José Luis da Conceição/AE - 9/5/2009
José Luis da Conceição/AE - 9/5/2009

PM vai remover feira de artesanato de Pinheiros

Ambulantes na Rua Teodoro Sampaio não têm autorização, mas vão entrar na Justiça

Camilla Haddad, O Estado de S.Paulo

28 Outubro 2010 | 00h00

Os artesãos da feirinha da Rua Teodoro Sampaio, na zona oeste de São Paulo, serão "despejados" do local aos sábados, no trecho entre as Ruas João Moura e Lisboa. Segundo eles, o anúncio foi dado por policiais militares da Operação Delegada - PMs que exercem as funções em horário de folga para a Prefeitura. Os soldados alegaram falta de licença para o grupo ocupar o espaço.

A feira ameaçada funciona como uma extensão da tradicional feirinha da Benedito Calixto, mas sem ligação oficial. Hoje, artesãos vão procurar ajuda da Defensoria Pública do Estado. Segundo o artesão Vanderlei do Prado, representante do Movimento da Cultura Livre, a ideia é conseguir uma liminar para que os vendedores fiquem no local.

"Caso contrário, vamos até lá (Rua Teodoro Sampaio) do mesmo jeito para colocar em circulação um abaixo-assinado. Já temos algumas assinaturas." Prado conta que há pelo menos sete anos as pessoas expõem seus trabalhos sem agredir o espaço público. "A Subprefeitura de Pinheiros nos fez algumas exigências de tamanho de barracas nos outros anos. Sempre estamos de acordo. De repente, aparece a PM para tirar a gente."

A Secretaria de Coordenação das Subprefeituras informou que os artesãos não têm permissão para ficar ali. Maria Emília Ciazaglia, vice-presidente da Associação de Amigos da Praça Benedito Calixto, disse que é a favor de um trabalho legal. "Na realidade, isso é uma questão de legalidade. E sem ela as coisas podem acontecer de qualquer forma." Segundo Maria Emília, todos os anos a associação abre inscrições para quem quiser expor os trabalhos na feira. "Temos gente que foi de lá e agora está com a gente."

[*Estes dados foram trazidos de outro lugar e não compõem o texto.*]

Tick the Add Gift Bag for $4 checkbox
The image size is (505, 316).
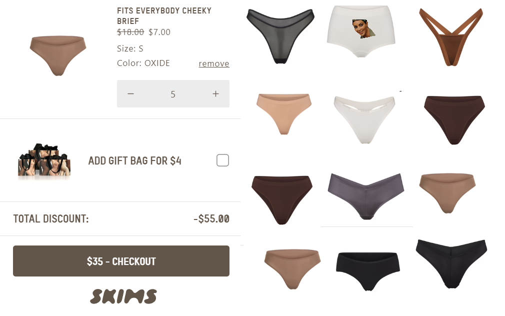(x=223, y=160)
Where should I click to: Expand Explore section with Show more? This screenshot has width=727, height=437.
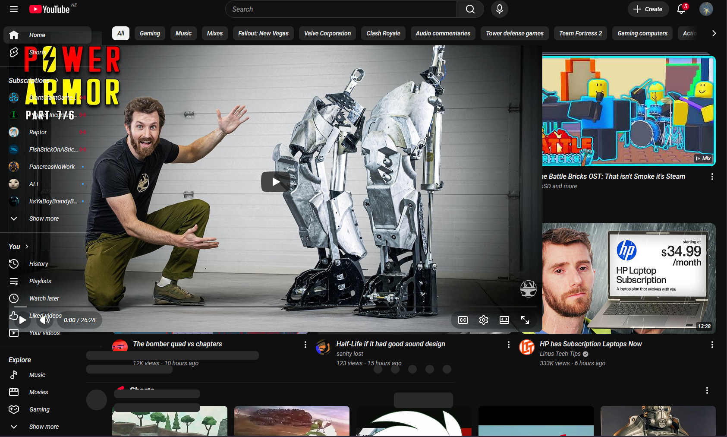pyautogui.click(x=44, y=427)
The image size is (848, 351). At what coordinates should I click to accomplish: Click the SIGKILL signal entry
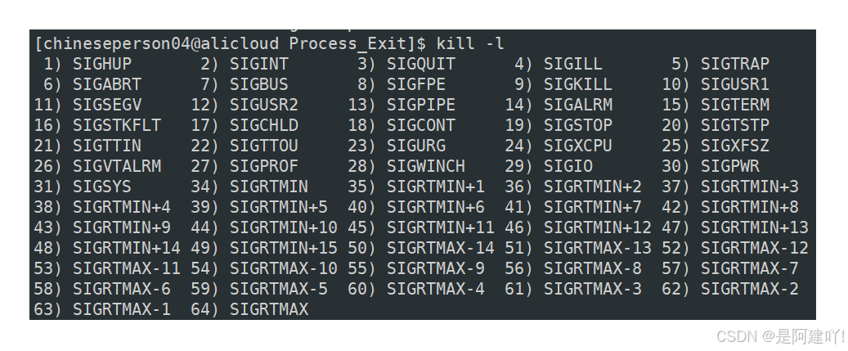577,84
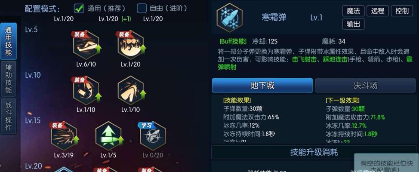Enable the 通用（推荐） configuration checkbox

pyautogui.click(x=79, y=8)
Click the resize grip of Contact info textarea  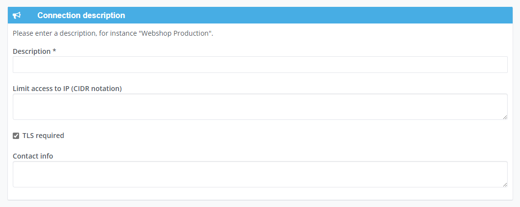(x=505, y=184)
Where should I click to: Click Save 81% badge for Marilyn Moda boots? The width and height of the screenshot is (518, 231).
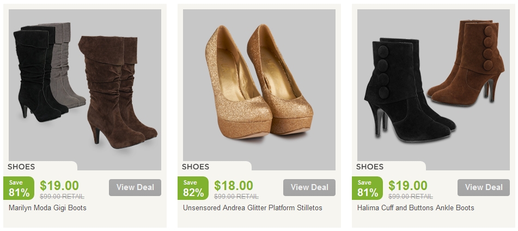pos(19,188)
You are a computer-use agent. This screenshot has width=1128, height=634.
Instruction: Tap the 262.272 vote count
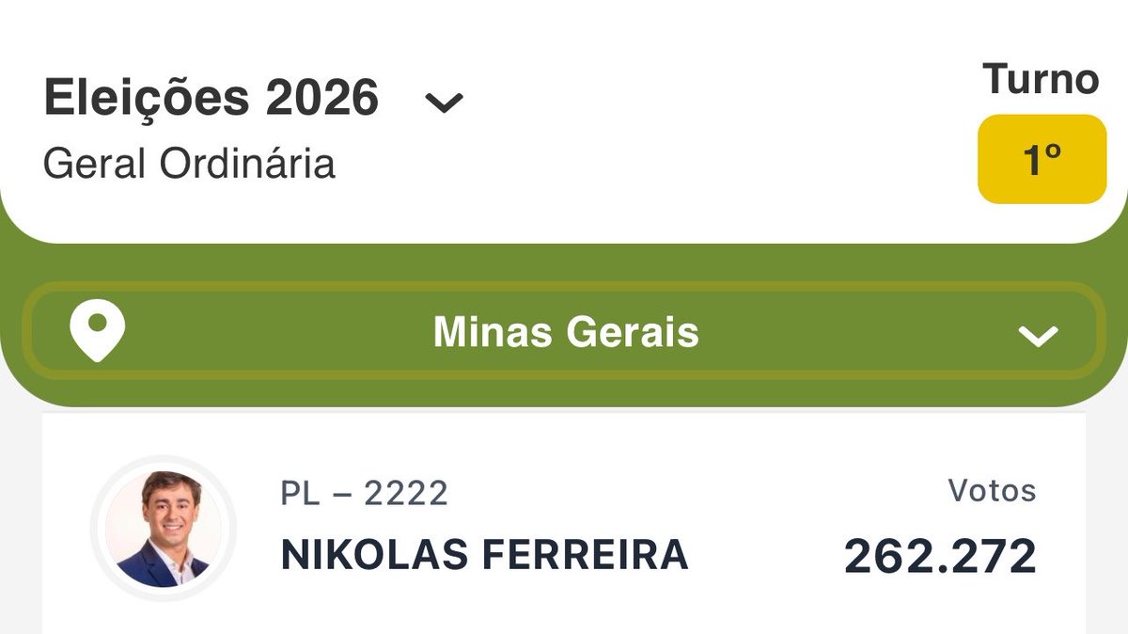(940, 556)
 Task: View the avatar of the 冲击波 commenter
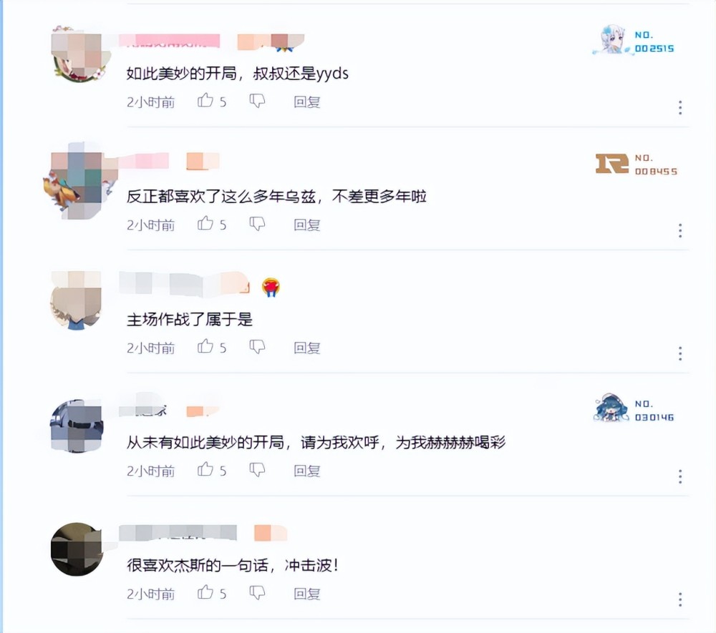[77, 549]
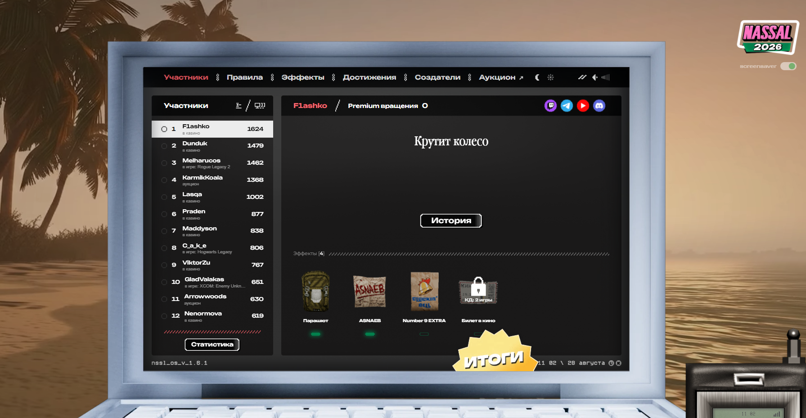Viewport: 806px width, 418px height.
Task: Mute sound with the speaker icon
Action: (595, 77)
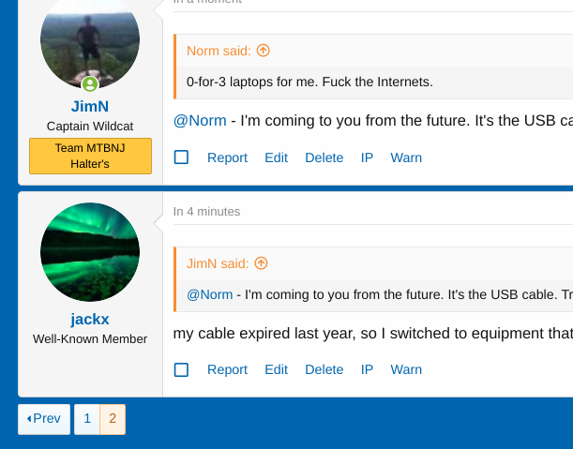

Alguns frequentadores da região apoiam a permanência da feira, mesmo sem o Termo de Permissão de Uso (TPU), a licença da Prefeitura para o comércio ambulante. "Acho uma pena tirá-los daqui. Eles vendem arte e não atrapalham", diz o estudante de Música Ricardo Alves, de 26 anos. A autônoma Érica Souza, de 27, costuma comprar quadros na feira. "Só é uma questão de organizar e não de expulsar."

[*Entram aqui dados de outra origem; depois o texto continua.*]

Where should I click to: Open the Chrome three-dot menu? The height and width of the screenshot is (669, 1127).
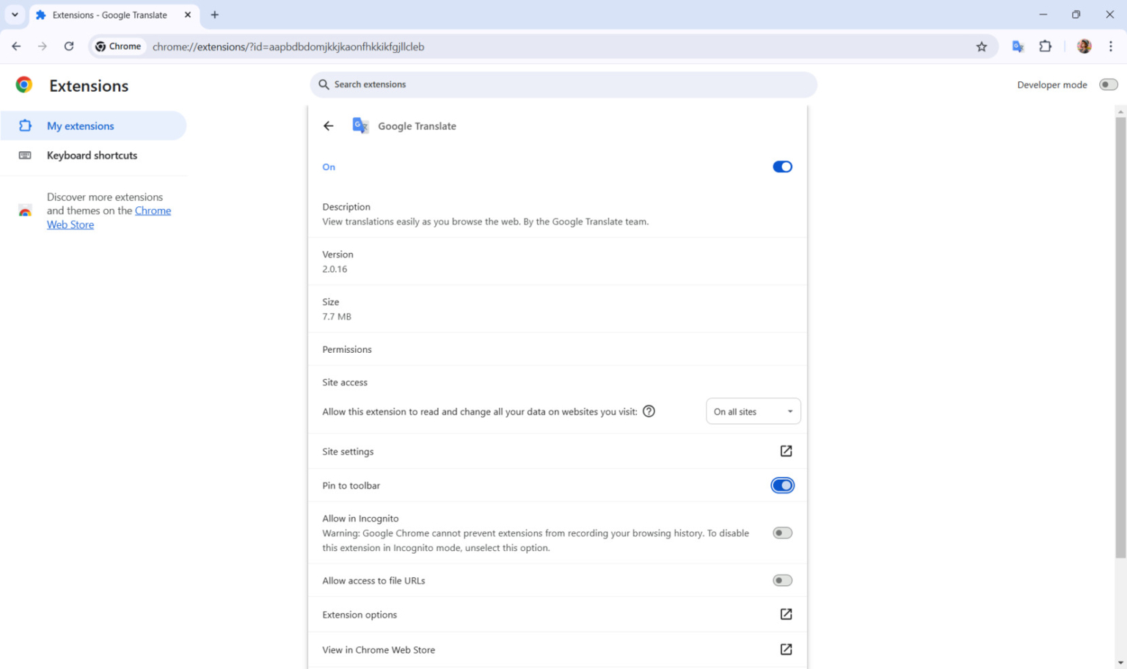pyautogui.click(x=1111, y=46)

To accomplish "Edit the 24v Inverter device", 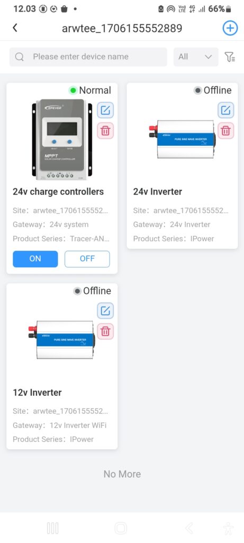I will pyautogui.click(x=225, y=110).
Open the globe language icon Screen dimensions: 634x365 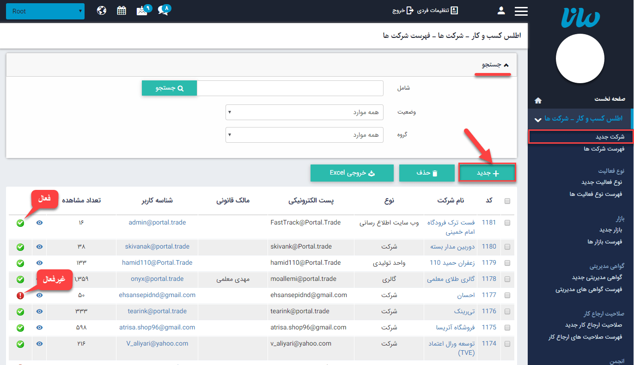(102, 11)
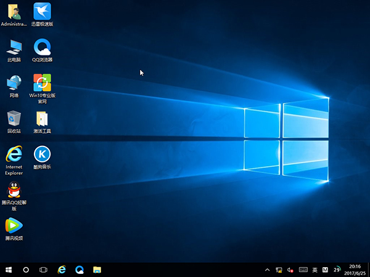
Task: Select the Win10专业版官网 desktop icon
Action: [x=42, y=82]
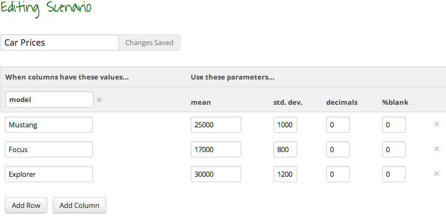The height and width of the screenshot is (216, 446).
Task: Edit the Mustang std. dev. field 1000
Action: coord(285,125)
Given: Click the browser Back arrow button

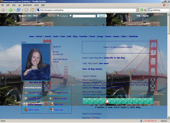Looking at the screenshot, I should pyautogui.click(x=3, y=10).
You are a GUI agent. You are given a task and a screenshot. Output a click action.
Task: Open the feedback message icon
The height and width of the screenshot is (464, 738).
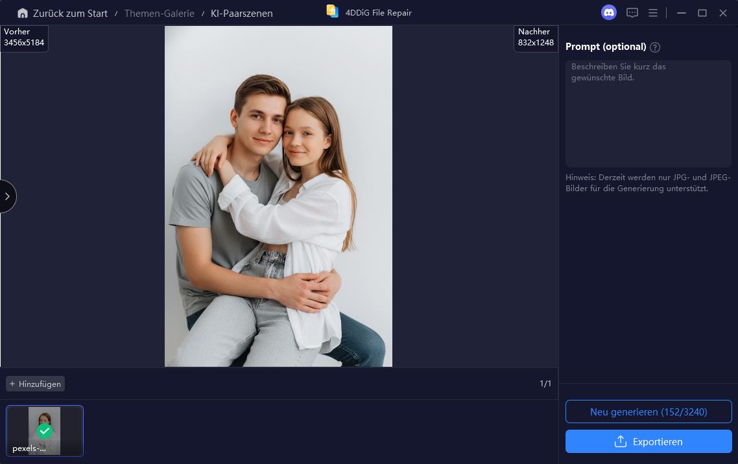632,13
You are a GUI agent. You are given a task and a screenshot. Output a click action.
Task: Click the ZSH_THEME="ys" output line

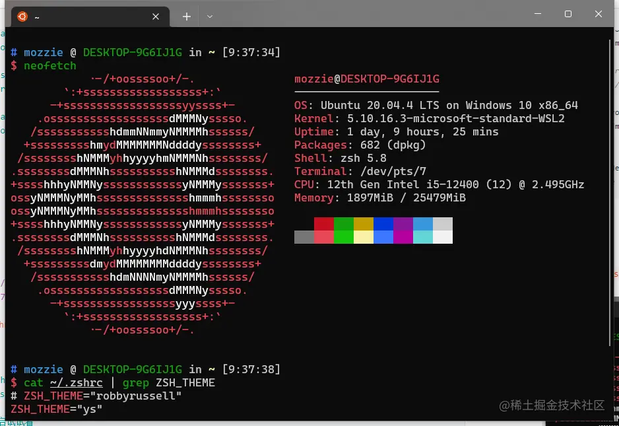57,409
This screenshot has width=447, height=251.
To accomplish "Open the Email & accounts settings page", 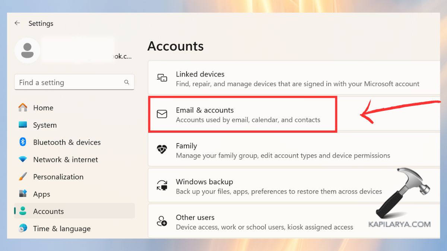I will (242, 114).
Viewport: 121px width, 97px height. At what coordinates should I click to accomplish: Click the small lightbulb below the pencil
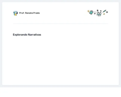click(x=104, y=14)
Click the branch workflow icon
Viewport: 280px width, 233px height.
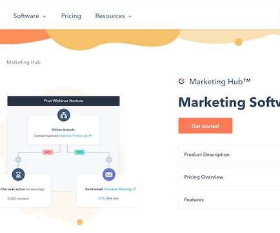point(64,115)
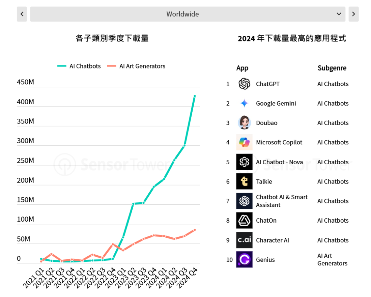
Task: Click the Google Gemini star icon
Action: pos(244,103)
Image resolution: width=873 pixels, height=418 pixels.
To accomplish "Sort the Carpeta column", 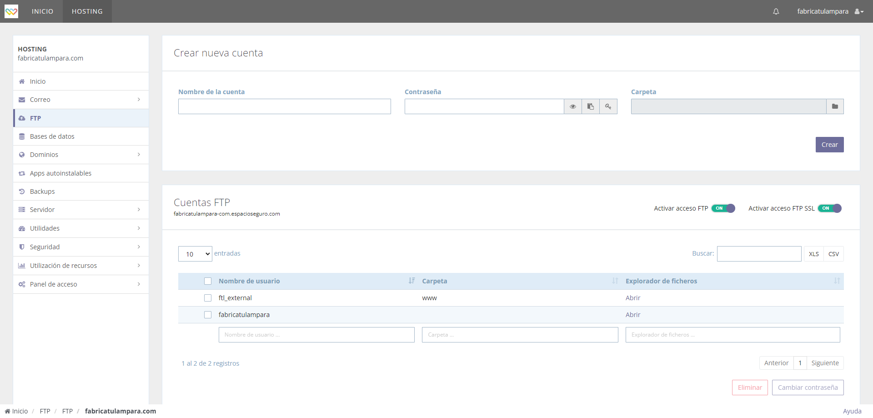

Artesão há dez anos, Humberto Soares de Souza, de 46 anos, vende bolas decorativas. Ele afirmou que fez da feira seu trabalho e meio de sobrevivência. "Muitas pessoas dependem disso. A gente tentou várias vezes tirar a licença. Queremos trabalhar legalmente. Espero que a gente consiga um acordo. Se for preciso, vamos pedir um mandado de segurança."

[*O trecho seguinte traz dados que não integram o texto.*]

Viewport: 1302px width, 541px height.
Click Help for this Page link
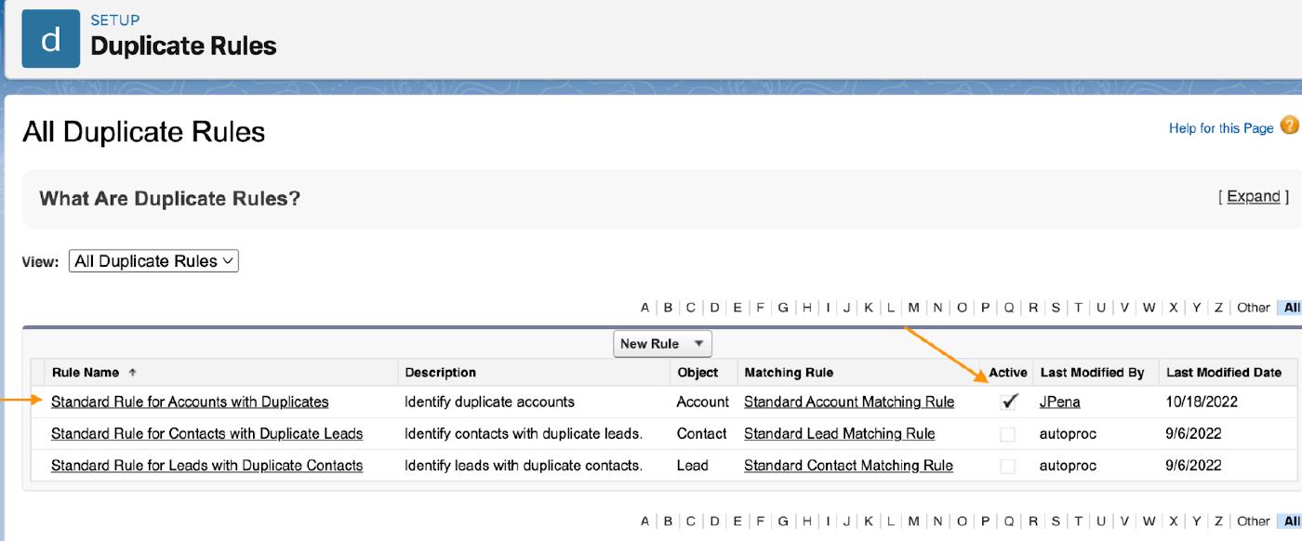[x=1220, y=128]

Por e-mail, a PM disse que a Operação Delegada tem a função de coibir ambulantes sem licença nas ruas de São Paulo. A corporação ressaltou que só ficarão no trecho da feira vendedores que estiverem devidamente autorizados.

PARA ENTENDER

"Bico oficial" deve abranger 20 endereços

A Operação Delegada - também conhecida como "bico oficial"- é um convênio entre a Polícia Militar e a Prefeitura, em que militares fardados, mas de folga, patrulham regiões determinadas da capital - deverão ser 20 endereços até o fim de novembro. Os agentes recebem por hora trabalhada os valores de R$ 12,33 para os praças (soldado, cabos e sargentos) e de R$ 16,45 para os oficiais (tenentes e capitães). Todos os participantes podem atuar até 96 horas por mês - divididas em turnos de oito horas por dia.